Task to complete: Rewrite the lines of the records below, changing "Booksellers" to "Bookdealers" wherever it occurs and keeping everything else the same. Leave the pictures out of your answer.

[START]

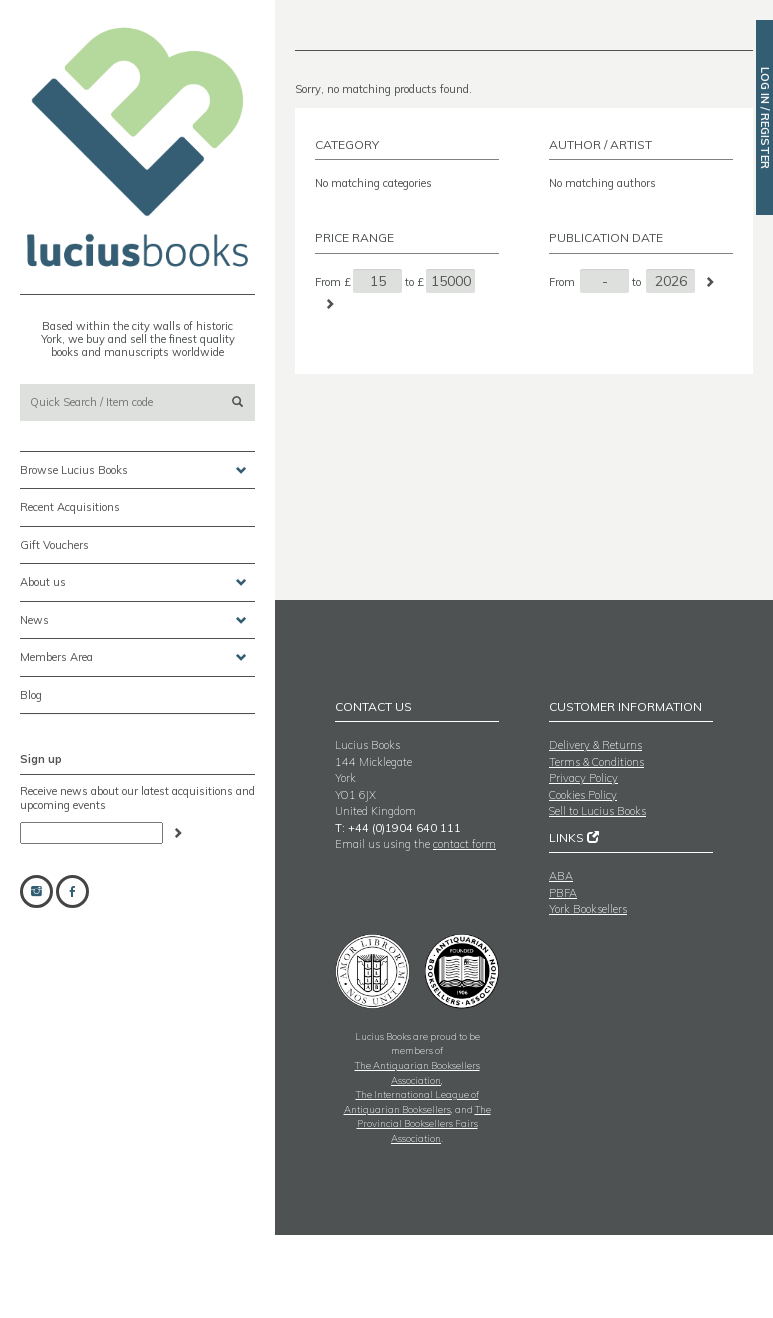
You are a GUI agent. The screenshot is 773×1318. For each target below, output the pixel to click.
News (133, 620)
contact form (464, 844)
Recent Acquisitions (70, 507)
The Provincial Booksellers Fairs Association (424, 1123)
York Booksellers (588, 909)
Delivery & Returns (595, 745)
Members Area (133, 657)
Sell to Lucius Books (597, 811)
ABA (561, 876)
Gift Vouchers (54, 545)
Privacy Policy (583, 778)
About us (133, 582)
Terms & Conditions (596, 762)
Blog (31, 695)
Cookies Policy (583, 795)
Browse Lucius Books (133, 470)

[END]

Written solution:
You are a GUI agent. The screenshot is 773×1318. For each target below, output the pixel to click.
News (133, 620)
contact form (464, 844)
Recent Acquisitions (70, 507)
The Provincial Bookdealers Fairs Association (424, 1123)
York Bookdealers (588, 909)
Delivery & Returns (595, 745)
Members Area (133, 657)
Sell to Lucius Books (597, 811)
ABA (561, 876)
Gift Vouchers (54, 545)
Privacy Policy (583, 778)
About us (133, 582)
Terms & Conditions (596, 762)
Blog (31, 695)
Cookies Policy (583, 795)
Browse Lucius Books (133, 470)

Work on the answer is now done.